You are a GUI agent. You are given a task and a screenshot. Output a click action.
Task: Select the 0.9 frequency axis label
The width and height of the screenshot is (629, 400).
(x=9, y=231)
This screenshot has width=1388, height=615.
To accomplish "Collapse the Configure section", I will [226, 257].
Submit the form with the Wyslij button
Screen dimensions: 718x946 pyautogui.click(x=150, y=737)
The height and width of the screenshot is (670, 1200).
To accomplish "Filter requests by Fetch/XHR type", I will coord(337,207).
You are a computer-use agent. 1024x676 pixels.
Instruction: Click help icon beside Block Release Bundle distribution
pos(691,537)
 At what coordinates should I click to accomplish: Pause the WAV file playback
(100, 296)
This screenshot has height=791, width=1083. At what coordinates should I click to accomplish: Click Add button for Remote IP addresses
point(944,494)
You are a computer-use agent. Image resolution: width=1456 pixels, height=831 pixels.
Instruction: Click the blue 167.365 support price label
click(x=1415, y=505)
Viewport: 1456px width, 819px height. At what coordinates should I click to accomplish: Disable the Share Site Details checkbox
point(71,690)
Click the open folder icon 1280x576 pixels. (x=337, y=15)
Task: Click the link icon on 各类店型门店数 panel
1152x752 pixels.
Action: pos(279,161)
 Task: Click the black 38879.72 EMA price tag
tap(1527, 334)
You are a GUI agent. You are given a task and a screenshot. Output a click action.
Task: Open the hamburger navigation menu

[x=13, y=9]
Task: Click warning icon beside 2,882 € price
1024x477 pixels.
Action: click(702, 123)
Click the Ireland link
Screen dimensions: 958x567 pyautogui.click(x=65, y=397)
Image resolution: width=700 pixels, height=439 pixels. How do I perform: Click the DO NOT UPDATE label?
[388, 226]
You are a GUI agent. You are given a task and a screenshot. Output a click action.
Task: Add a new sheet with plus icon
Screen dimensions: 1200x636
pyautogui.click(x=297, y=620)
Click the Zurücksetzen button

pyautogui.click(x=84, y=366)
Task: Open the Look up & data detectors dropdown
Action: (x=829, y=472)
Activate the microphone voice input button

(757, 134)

****************

Stated problem | Reproduce the data above line for line, with no changes.

Solved exercise |
You are a GUI agent. You are given a task and a screenshot. Output a click action.
Task: Select the 0.9 frequency axis label
The width and height of the screenshot is (629, 400).
(x=9, y=231)
This screenshot has width=1388, height=615.
To accomplish "Collapse the Configure section", I will [226, 257].
Submit the form with the Wyslij button
Screen dimensions: 718x946 pyautogui.click(x=150, y=737)
The height and width of the screenshot is (670, 1200).
To accomplish "Filter requests by Fetch/XHR type", I will coord(337,207).
You are a computer-use agent. 1024x676 pixels.
Instruction: Click help icon beside Block Release Bundle distribution
pos(691,537)
 At what coordinates should I click to accomplish: Pause the WAV file playback
(100, 296)
This screenshot has height=791, width=1083. At what coordinates should I click to accomplish: Click Add button for Remote IP addresses
point(944,494)
You are a computer-use agent. Image resolution: width=1456 pixels, height=831 pixels.
Instruction: Click the blue 167.365 support price label
click(x=1415, y=505)
Viewport: 1456px width, 819px height. At what coordinates should I click to accomplish: Disable the Share Site Details checkbox
point(71,690)
Click the open folder icon 1280x576 pixels. (x=337, y=15)
Task: Click the link icon on 各类店型门店数 panel
1152x752 pixels.
Action: pos(279,161)
 Task: Click the black 38879.72 EMA price tag
tap(1527, 334)
You are a GUI agent. You are given a task and a screenshot. Output a click action.
Task: Open the hamburger navigation menu

[x=13, y=9]
Task: Click warning icon beside 2,882 € price
1024x477 pixels.
Action: click(702, 123)
Click the Ireland link
Screen dimensions: 958x567 pyautogui.click(x=65, y=397)
Image resolution: width=700 pixels, height=439 pixels. How do I perform: Click the DO NOT UPDATE label?
[388, 226]
You are a GUI agent. You are given a task and a screenshot. Output a click action.
Task: Add a new sheet with plus icon
Screen dimensions: 1200x636
pyautogui.click(x=297, y=620)
Click the Zurücksetzen button

pyautogui.click(x=84, y=366)
Task: Open the Look up & data detectors dropdown
Action: (x=829, y=472)
Activate the microphone voice input button

(757, 134)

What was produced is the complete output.